> Requirement
For the word "click", find each line in the entries where it occurs and copy that line.

[[ Records for processing, beginning ]]

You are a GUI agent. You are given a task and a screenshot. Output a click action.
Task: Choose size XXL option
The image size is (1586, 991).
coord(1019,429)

[[ Records for processing, end ]]
[[ Records for processing, beginning ]]

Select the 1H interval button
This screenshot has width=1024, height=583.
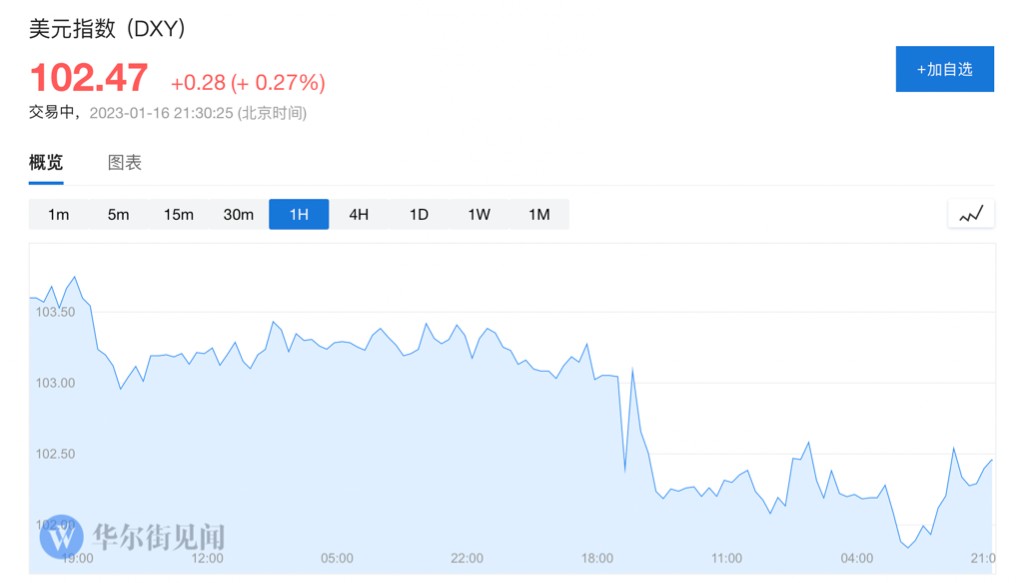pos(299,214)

[[ Records for processing, end ]]
[[ Records for processing, beginning ]]

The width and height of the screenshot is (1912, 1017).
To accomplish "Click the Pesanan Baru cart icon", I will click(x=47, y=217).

[[ Records for processing, end ]]

> Task answer
You are a GUI agent. You are given a task and a screenshot. Output a click action.
To accomplish "Click the Pesanan Baru cart icon", I will click(x=47, y=217).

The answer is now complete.